Businesscomputingworld.co.uk, 2010/06/18

Business Computing World

In Brief:

Desktop virtualisation, also known as VDI (Virtual Desktop Infrastructure), is THE technology that everyone is currently talking about. Influential analysts like Gartner, have blazed the trail and laid out the considerable benefits of this approach. These include the fact that operating systems and applications are not directly installed on user desktops but on servers, which means that IT managers can significantly reduce the administration burden of managing individual desktops.

At the same time, the user has the same experience when starting their computer and sees the usual desktop. Nothing changes, but in fact they are actually accessing an image, or virtual “representation” of the system (i.e. Windows® 7).

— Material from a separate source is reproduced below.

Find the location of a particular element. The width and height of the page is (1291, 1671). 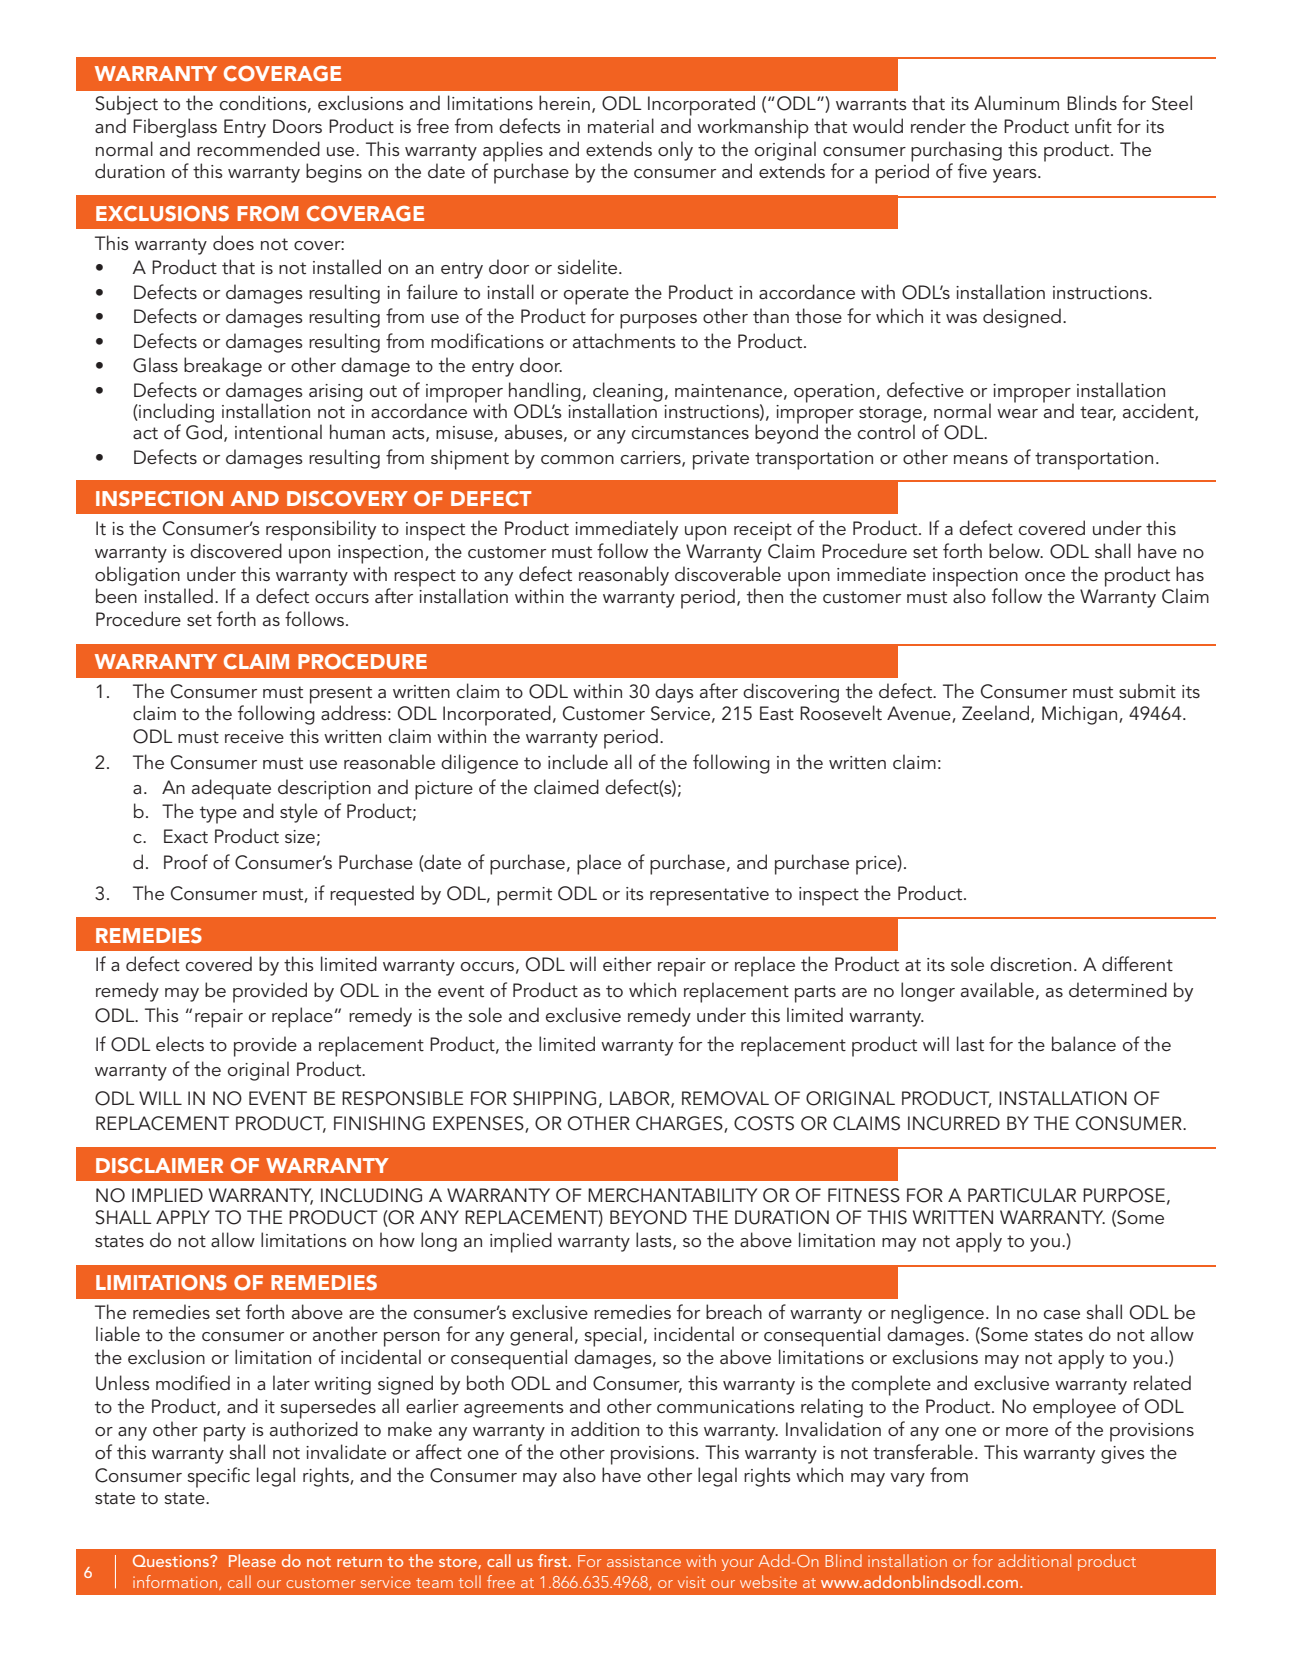

assistance is located at coordinates (644, 1561).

This image is linked to the data-centre where the system is actually hosted. (...)

VDI and Server Based Computing: What’s the Difference?

All this sounds great but there are a few things that are holding back its widescale adoption. (...) Many of our customers tell us that they are hugely impressed by the benefits of VDI technology but have given up after an initial test because they struggled to maintain applications or to reach the same level of service that they enjoyed with their “old” SBC technology. (...)

Is VDI only a flash in the pan?

On the contrary, VDI makes most sense when combined with SBC, where it has two key benefits: the ability for complete desktop personalisation based on the user’s needs (particularly important for certain types of users) – and total operating system compatibility, important for the efficient functioning of certain applications, which can produce incompatibilities when the application is working on the server in SBC mode. (...)

So to sum up: the best approach toward VDI is to virtualise your applications as soon as possible, and then introduce desktop virtualisation gradually in response to your specific needs.